Germany’s Elections: Merkel, Europe’s Most Important Leader, Faces a Complex …

German Chancellor Merkel
Fabrizio Bensch / Reuters

German Chancellor Angela Merkel stands in front of her re-election-campaign tour bus in Berlin on Sept. 16, 2013

Europe is quiet. You might not have noticed as European governments maintain a flurry of diplomacy over Syria, but the big discussions over Europe’s future — about how to return to prosperity, save the euro, whether to move into a closer embrace or break away — all these existential questions have been put on hold. This isn’t because Europe’s crisis is over. Although the E.U. has crept out of recession, the combined economies of 27 of its member nations registering tepid GDP growth of 0.4% in the second quarter of 2013, the outlook in many of those countries is anything but rosy. (A 28th member, Croatia, joined the E.U. on July 1, too late for its 0.7% Q2 contraction in GDP to register in the combined total.)

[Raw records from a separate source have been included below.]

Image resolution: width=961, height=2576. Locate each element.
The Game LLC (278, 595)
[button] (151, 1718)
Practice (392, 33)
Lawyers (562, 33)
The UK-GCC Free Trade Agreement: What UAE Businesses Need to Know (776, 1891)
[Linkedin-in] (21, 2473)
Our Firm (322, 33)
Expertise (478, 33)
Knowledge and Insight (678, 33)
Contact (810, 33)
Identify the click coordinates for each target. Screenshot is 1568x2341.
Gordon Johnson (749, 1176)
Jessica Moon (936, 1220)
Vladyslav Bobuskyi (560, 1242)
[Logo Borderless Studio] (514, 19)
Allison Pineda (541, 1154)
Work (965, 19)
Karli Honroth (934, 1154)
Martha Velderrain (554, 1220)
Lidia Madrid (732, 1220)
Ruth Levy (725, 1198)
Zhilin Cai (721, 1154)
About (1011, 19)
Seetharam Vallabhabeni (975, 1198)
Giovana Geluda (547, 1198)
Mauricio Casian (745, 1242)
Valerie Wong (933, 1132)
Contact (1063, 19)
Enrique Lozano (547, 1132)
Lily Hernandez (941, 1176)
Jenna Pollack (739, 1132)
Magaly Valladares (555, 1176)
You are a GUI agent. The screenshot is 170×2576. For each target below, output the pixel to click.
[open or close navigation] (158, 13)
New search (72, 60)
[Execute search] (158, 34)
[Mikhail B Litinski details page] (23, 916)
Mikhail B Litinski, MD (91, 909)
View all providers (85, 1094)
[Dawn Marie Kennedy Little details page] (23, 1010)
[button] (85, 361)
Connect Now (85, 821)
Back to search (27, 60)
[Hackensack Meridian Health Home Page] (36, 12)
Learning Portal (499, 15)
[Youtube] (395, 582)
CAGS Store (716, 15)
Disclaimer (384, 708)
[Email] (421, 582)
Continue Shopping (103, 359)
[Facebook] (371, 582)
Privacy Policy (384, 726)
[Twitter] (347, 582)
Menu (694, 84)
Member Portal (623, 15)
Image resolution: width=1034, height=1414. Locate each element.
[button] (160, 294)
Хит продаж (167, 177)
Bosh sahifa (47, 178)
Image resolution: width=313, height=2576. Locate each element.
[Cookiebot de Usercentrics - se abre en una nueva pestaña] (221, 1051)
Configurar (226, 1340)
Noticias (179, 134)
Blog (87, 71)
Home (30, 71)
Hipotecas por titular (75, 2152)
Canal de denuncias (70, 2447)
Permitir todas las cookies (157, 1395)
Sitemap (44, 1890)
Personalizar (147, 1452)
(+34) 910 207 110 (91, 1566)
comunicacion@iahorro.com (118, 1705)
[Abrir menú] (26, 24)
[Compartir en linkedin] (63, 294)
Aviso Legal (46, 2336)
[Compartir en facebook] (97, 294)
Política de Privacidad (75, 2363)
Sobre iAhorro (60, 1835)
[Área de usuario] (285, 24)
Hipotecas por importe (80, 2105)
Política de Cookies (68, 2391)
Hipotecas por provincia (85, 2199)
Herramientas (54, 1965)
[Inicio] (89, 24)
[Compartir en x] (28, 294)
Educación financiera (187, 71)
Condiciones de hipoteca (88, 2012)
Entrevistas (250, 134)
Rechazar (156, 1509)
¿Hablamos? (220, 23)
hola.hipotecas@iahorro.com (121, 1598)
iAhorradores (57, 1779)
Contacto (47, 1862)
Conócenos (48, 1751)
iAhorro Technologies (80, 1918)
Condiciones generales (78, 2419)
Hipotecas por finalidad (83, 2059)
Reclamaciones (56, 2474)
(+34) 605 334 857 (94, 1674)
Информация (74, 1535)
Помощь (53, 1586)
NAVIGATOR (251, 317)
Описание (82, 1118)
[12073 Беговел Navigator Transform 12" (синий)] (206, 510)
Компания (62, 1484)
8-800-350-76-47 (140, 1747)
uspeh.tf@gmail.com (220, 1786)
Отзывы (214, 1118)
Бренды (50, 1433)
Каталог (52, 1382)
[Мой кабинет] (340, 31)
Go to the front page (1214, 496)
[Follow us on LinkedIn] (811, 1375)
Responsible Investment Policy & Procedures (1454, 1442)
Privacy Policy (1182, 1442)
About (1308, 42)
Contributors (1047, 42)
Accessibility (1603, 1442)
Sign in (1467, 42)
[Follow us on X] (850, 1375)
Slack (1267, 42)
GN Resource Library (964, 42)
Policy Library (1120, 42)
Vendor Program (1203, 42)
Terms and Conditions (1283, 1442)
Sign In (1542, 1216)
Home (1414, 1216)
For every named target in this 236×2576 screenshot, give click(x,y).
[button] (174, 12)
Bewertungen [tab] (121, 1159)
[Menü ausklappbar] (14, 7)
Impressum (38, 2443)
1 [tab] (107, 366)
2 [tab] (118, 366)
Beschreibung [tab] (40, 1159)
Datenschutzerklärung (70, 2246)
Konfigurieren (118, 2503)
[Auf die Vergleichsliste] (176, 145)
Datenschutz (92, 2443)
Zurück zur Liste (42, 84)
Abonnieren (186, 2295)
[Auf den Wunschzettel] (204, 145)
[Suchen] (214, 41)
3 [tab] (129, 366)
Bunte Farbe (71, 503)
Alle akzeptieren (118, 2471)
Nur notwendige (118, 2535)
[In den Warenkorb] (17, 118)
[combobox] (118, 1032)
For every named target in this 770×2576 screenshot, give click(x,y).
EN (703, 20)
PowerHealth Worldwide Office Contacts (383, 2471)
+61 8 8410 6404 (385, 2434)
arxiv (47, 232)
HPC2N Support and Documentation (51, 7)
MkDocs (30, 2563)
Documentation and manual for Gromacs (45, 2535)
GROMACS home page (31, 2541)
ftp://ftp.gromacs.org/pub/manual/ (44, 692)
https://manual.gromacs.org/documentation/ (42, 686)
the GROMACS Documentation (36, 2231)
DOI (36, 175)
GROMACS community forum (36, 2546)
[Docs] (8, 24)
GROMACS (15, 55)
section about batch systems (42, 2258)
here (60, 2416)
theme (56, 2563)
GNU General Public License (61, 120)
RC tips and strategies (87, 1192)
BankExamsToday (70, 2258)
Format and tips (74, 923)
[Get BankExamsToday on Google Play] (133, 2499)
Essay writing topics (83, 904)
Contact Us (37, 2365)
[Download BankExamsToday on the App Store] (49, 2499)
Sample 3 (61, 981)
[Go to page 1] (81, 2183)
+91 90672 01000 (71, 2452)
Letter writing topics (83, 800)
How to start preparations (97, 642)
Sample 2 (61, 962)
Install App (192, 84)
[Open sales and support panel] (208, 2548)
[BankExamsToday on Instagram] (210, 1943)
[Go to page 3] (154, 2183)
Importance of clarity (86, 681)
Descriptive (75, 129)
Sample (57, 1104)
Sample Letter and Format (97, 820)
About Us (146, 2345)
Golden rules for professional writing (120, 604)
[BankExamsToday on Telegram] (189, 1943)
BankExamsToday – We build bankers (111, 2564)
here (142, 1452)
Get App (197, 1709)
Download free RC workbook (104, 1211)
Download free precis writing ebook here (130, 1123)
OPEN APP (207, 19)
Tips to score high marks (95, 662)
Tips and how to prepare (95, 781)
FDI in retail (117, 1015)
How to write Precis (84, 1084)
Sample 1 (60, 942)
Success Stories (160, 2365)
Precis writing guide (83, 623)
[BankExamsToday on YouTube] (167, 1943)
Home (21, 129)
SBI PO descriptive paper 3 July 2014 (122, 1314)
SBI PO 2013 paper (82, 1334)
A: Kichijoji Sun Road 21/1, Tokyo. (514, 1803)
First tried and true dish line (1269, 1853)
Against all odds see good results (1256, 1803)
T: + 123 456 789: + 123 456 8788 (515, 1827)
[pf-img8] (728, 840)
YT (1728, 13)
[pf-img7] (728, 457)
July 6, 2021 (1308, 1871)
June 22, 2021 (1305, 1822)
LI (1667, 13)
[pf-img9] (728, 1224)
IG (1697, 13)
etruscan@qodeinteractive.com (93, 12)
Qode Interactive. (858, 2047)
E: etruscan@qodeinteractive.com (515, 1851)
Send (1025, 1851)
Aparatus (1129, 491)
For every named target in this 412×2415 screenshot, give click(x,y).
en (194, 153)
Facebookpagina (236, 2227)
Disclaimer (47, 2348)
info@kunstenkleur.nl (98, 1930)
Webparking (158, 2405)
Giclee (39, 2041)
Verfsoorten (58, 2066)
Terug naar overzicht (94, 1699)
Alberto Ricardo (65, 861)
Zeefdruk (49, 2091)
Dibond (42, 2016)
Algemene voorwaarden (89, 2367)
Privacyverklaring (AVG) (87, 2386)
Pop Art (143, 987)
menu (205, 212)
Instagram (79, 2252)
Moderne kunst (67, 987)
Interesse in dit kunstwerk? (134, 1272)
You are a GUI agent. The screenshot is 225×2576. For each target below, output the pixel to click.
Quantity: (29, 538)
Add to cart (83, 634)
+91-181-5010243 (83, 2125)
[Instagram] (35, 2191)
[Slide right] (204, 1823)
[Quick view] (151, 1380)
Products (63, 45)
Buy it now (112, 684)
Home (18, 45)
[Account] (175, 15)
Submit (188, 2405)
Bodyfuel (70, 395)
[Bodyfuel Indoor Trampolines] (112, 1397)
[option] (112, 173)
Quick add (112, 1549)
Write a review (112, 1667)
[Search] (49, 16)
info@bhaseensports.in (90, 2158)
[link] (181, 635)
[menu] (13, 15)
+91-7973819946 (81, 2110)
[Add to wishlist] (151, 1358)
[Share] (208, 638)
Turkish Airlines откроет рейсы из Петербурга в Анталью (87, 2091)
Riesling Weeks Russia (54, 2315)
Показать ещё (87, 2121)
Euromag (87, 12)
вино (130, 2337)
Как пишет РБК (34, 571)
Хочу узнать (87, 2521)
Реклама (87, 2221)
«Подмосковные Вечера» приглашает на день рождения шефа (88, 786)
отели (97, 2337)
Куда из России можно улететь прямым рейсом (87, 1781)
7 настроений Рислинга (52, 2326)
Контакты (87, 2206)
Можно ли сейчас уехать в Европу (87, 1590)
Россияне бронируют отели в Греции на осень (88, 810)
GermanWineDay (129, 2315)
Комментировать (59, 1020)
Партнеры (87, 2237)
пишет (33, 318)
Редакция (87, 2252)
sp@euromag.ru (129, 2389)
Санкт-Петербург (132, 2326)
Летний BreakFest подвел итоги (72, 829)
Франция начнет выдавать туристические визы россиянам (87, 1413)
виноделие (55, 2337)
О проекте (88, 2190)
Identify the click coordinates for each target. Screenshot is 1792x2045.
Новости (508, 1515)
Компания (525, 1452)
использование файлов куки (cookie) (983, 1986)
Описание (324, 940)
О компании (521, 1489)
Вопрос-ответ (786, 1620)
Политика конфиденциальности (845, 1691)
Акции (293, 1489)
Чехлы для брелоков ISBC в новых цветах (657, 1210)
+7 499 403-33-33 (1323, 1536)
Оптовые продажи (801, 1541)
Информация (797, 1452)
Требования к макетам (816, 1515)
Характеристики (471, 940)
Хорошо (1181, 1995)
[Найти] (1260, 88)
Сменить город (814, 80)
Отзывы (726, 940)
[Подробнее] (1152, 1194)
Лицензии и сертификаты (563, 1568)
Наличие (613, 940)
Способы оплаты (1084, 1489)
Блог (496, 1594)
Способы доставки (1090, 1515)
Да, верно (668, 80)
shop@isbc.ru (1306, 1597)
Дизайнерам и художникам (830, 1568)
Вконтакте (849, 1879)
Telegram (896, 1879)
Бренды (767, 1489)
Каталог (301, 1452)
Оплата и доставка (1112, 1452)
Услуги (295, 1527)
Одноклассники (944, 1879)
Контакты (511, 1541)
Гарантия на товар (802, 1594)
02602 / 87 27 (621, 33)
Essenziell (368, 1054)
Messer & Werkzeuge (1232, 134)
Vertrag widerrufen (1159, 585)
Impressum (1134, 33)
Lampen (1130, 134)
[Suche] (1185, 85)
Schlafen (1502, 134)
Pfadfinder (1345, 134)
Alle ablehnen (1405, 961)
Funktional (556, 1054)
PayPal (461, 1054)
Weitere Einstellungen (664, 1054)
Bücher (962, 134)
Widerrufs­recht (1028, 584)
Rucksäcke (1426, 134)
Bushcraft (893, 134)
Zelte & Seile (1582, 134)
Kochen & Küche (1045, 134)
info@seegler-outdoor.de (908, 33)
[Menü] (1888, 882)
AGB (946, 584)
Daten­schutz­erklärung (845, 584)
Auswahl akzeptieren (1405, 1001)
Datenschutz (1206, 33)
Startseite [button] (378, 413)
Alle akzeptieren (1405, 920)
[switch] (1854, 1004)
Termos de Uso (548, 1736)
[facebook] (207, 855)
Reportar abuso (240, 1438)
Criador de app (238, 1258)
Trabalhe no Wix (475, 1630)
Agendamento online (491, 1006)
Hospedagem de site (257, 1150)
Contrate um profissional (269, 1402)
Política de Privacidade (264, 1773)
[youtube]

Greece is expected to need a third package of financial support. Spain’s public debt has soared to record levels, while its jobless rate stays stubbornly high, at more than 26%. Portugal is chafing against the austerity imposed by the terms of its bailout, sparking a rise in the cost of government borrowing. Slovenia is struggling to avoid becoming the sixth euro-zone country to need emergency aid. The calm in Europe may well prove a calm before a storm. But it is primarily the calm before an electoral contest in the continent’s biggest, most influential member. Central bankers, politicians, businesspeople: across European capitals they’re all on the edge of their seats, awaiting the results of Germany’s Sept. 22 federal elections.

(Cover Story: Angela Merkel’s Unfinished Business)

Victory for Angela Merkel, seeking a third term as Chancellor, might appear a foregone conclusion. She remains popular, phenomenally so, and her Christian Democratic Union (CDU) and its Bavarian sister party, the Christian Social Union (CSU), enjoy a 14-point lead over their nearest rival, the Social Democratic Party (SPD), according to a Forsa poll last week. Yet the result is at least as hard to call in advance as it is for non-Germans to pronounce Überhangmandate — overhang seats — or to understand an electoral system that creates and allocates such seats (22 at the last elections in 2009) over and above the notional total of 598 seats in the main Parliament, the Bundestag, actually being contested. Confused? Read this German government guide to the elections. You’ll still be confused. Many German voters are too.

And here’s something that will add to the confusion. Elections to Bavaria’s state legislature, on Sept. 15, produced a stunning win for Merkel’s partners, the CSU, giving the party something very rare in German politics: an outright majority. “Dear Angela, we’ll put the ball on the penalty spot,” said CSU leader Horst Seehofer ahead of the poll, deploying soccer imagery. “You just have to kick it in.” But Seehofer’s victory, rather than helping Merkel, could make her life more difficult. Seehofer — “Crazy Horst” to admiring fans — promises to charge foreigners for using German roads, a promise Merkel has rejected as conflicting with E.U. laws.

Moreover, the CSU’s majority came at the cost of annihilation of the neoliberal Free Democratic Party (FDP), Merkel’s current coalition partners at national level, who failed to attain the threshold of 5% of votes required to win seats in German elections. Voters who hope to retain the current CDU-CSU coalition with the FDP at Sunday’s national elections may vote tactically, shifting their party-preference vote away from Merkel’s bloc to the FDP. That might work. Or it might simply erode Merkel’s result, gifting a bigger share of Bundestag seats to the combined forces of the SPD and its preferred partner, the Green party.

(MORE: Why Germany Must Save the Euro)

Then there’s the potential impact of Germany’s newest party, the euroskeptic Alternative for Germany, campaigning for the weaker euro-zone countries such as Greece and Spain to leave the euro. It, too, may drain votes away from Merkel.

During her first term of office, Merkel led a grand coalition with the SPD. Both she and SPD Chancellor candidate Peer Steinbrück have told voters that they’d consider another such coalition anything but grand. Nevertheless, in mathematical terms it appears the likeliest option. That could mean Europe’s eerie calm continues for some time after polling day. The 2005 negotiations to form a grand coalition lasted from the elections on Sept. 18 to Nov. 22.

That’s a long time for Europe collectively to hold its breath. The irony of the situation is that it is foolish to do so. The one certainty Germany’s ponderous political system produces is that very little changes, even with changes of government. With or without Merkel, export-dependent Germany will continue to work to save the euro while urging austerity on peripheral countries, its own generosity restrained by constitutional checks and balances and a deepening resentment among German voters. Everyone is waiting for a decision that has already been made.